Give the data again in full. Keep every line the same.

-*-*-

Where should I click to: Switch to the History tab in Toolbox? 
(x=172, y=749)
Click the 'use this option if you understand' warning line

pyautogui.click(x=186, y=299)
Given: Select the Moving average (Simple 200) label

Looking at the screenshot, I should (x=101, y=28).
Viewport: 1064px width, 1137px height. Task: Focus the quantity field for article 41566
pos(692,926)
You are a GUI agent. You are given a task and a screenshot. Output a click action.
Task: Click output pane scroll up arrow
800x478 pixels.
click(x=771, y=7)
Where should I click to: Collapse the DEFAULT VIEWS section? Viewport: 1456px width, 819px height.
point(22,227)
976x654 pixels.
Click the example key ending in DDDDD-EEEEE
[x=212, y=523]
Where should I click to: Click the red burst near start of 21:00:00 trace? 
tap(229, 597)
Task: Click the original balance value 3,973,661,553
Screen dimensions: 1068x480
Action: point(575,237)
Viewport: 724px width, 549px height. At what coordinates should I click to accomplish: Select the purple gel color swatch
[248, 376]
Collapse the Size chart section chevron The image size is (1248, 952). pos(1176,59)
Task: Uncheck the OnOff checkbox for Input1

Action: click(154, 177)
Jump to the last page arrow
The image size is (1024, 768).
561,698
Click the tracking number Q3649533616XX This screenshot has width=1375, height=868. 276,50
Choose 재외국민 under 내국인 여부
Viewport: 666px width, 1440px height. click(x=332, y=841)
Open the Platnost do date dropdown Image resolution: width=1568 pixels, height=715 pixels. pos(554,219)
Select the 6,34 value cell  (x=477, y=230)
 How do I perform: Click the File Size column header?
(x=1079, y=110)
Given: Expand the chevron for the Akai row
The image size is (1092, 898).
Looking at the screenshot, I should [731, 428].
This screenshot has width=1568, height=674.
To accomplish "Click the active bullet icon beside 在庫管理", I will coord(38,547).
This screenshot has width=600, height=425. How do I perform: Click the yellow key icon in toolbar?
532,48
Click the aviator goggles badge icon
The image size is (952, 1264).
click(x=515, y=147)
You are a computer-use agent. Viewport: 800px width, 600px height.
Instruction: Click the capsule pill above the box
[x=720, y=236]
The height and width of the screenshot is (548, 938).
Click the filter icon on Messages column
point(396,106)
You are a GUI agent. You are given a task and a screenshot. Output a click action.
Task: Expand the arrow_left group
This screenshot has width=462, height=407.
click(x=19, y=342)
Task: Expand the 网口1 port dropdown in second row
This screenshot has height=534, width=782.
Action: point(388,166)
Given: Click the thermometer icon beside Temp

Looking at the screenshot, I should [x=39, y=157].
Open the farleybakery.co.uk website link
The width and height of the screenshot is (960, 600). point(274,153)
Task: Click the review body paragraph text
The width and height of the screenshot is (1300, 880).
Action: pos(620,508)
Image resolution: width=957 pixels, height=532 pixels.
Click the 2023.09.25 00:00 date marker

-*-*-

# Task output
Where should I click to: Switch to the History tab in Toolbox? 
(x=172, y=749)
Click the 'use this option if you understand' warning line

pyautogui.click(x=186, y=299)
Given: Select the Moving average (Simple 200) label

Looking at the screenshot, I should (x=101, y=28).
Viewport: 1064px width, 1137px height. Task: Focus the quantity field for article 41566
pos(692,926)
You are a GUI agent. You are given a task and a screenshot. Output a click action.
Task: Click output pane scroll up arrow
800x478 pixels.
click(x=771, y=7)
Where should I click to: Collapse the DEFAULT VIEWS section? Viewport: 1456px width, 819px height.
point(22,227)
976x654 pixels.
Click the example key ending in DDDDD-EEEEE
[x=212, y=523]
Where should I click to: Click the red burst near start of 21:00:00 trace? 
tap(229, 597)
Task: Click the original balance value 3,973,661,553
Screen dimensions: 1068x480
Action: point(575,237)
Viewport: 724px width, 549px height. At what coordinates should I click to accomplish: Select the purple gel color swatch
[248, 376]
Collapse the Size chart section chevron The image size is (1248, 952). pos(1176,59)
Task: Uncheck the OnOff checkbox for Input1

Action: click(154, 177)
Jump to the last page arrow
The image size is (1024, 768).
561,698
Click the tracking number Q3649533616XX This screenshot has width=1375, height=868. 276,50
Choose 재외국민 under 내국인 여부
Viewport: 666px width, 1440px height. click(x=332, y=841)
Open the Platnost do date dropdown Image resolution: width=1568 pixels, height=715 pixels. pos(554,219)
Select the 6,34 value cell  (x=477, y=230)
 How do I perform: Click the File Size column header?
(x=1079, y=110)
Given: Expand the chevron for the Akai row
The image size is (1092, 898).
Looking at the screenshot, I should [731, 428].
This screenshot has width=1568, height=674.
To accomplish "Click the active bullet icon beside 在庫管理", I will coord(38,547).
This screenshot has width=600, height=425. How do I perform: Click the yellow key icon in toolbar?
532,48
Click the aviator goggles badge icon
The image size is (952, 1264).
click(x=515, y=147)
You are a computer-use agent. Viewport: 800px width, 600px height.
Instruction: Click the capsule pill above the box
[x=720, y=236]
The height and width of the screenshot is (548, 938).
Click the filter icon on Messages column
point(396,106)
You are a GUI agent. You are given a task and a screenshot. Output a click action.
Task: Expand the arrow_left group
This screenshot has width=462, height=407.
click(x=19, y=342)
Task: Expand the 网口1 port dropdown in second row
This screenshot has height=534, width=782.
Action: point(388,166)
Given: Click the thermometer icon beside Temp

Looking at the screenshot, I should [x=39, y=157].
Open the farleybakery.co.uk website link
The width and height of the screenshot is (960, 600). point(274,153)
Task: Click the review body paragraph text
The width and height of the screenshot is (1300, 880).
Action: pos(620,508)
Image resolution: width=957 pixels, height=532 pixels.
Click the 2023.09.25 00:00 date marker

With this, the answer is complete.